2) Your company, FreshGrade, takes a wider, more inclusive view of student achievement. What’s included in your assessments and why is that better?

FreshGrade captures a broad range of assessments, not focusing merely on the products of learning, but on the observations and conversations that occur throughout the learning process. This approach enables educators to provide more timely individualized feedback based on the chosen approach to learning. FreshGrade supports data-informed instruction allowing students, parents, and teachers to adapt the next steps in the process based on where the student currently is.

3) Do you think we’ll get to a place – nationally – where grades and achievements are taken in this wider, more diverse view? Why or why not? What’s standing in the way?

Many teachers and leaders already believe in a more diverse approach to assessment. However, the policies and tools provided to them restrict their abilities. Understanding and policies are often at odds with one another. For example, personalization is used as a method for accommodating student diversity, but one-size-fits-all assessments are still used to measure their progress. Before FreshGrade, educators and leaders lacked alternatives to bridge the gap.

Once federal, state/provincial and local organizations start honoring alternative ways for students to show what they know and can do, we may see a shift toward a more diverse view of representing learning.

4) What does a movement to a FreshGrade approach of assessment mean for the regime of high-stakes national and statewide assessments, if anything?

The FreshGrade approach to assessment views assessment as a process. A movement towards it need not mean an immediate end to national or statewide assessments. Monitoring the health of the overall system is very high stakes. The FreshGrade approach focuses on classroom assessment for adapting instruction to the individual needs of students.
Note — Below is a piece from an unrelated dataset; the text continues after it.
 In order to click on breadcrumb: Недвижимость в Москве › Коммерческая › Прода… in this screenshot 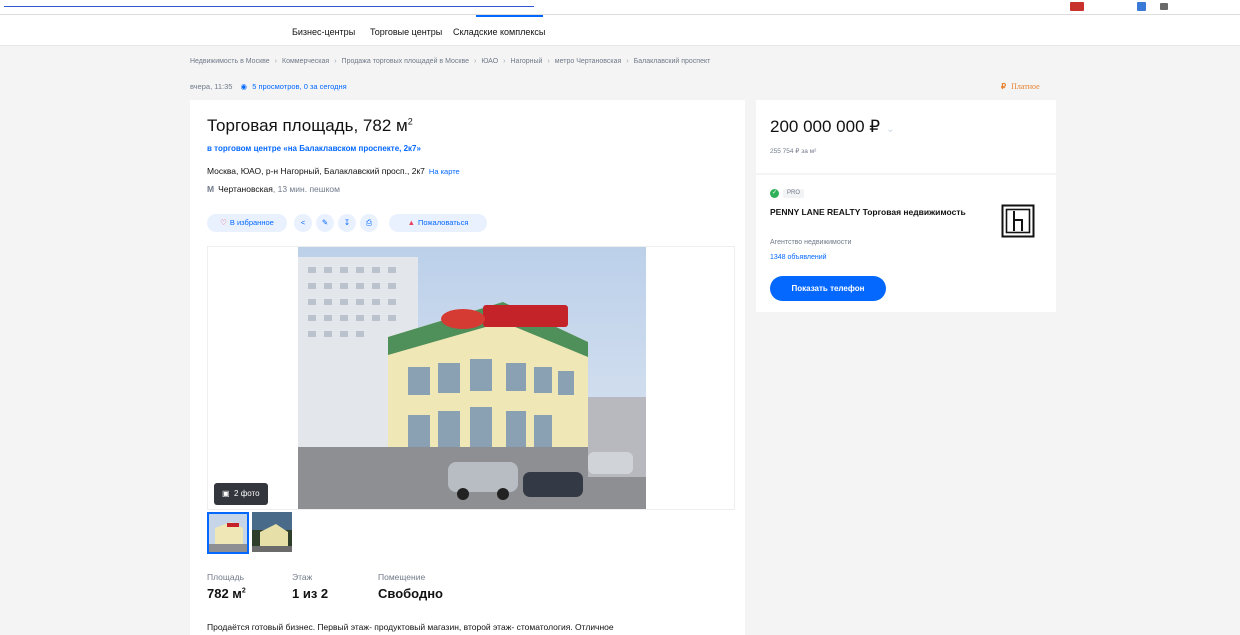, I will do `click(450, 62)`.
For districts, moving to a more student- and classroom-centered approach to assessment gives more credibility to the learning happening day-to-day. It can become the priority versus a test score or grade. Additionally, the learning that is captured through more authentic pieces of evidence is a much more effective approach to informing instruction.
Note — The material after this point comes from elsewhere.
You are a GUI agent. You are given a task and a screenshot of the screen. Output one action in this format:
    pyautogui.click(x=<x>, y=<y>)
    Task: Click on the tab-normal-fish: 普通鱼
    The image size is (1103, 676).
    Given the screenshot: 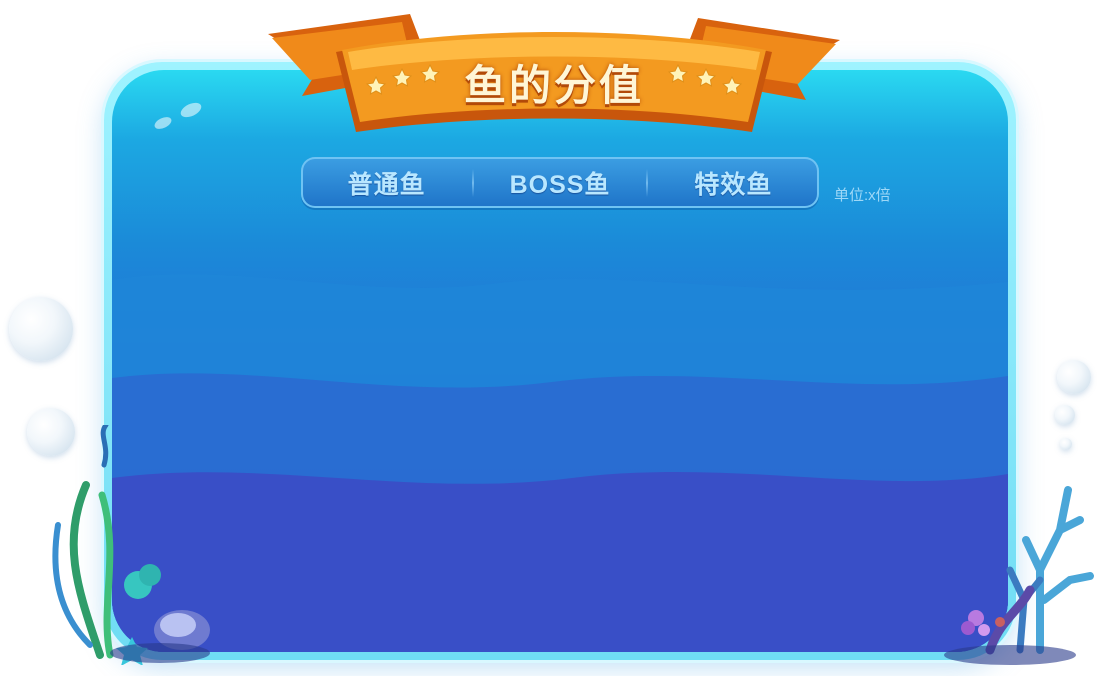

5) What’s the response been to what you’re doing? What do teachers, especially, have to say about it? And what’s the future like for FreshGrade? What’s coming that we should know about?

Educators and leaders are making incredible positive changes for their communities with FreshGrade in many ways we did not expect or anticipate. We are currently working to develop educational tools and solutions to allow those educators to go even further with innovative assessment and reporting practices, personalized learning, and more 21st-century learning practices.
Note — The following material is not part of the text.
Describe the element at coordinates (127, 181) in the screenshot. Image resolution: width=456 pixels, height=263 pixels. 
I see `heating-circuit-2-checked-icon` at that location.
And teachers have responded very well. Here’s one example. Matthew Todd, a teacher in Illinois told us, “I found FreshGrade when looking for a means to get students to reflect upon and evaluate their work as they continually develop a capacity for self-reflection and ownership of learning and behavior. The student-created portfolios were also used to model reflections and responsibility for learning and decision making during student-led parent-teacher conferences. This change fundamentally changed the nature of conversations between the child, parent, and myself leading to meaningful partnerships and increased parent and student involvement. FreshGrade has changed student and parent engagement and my teaching practices positively.”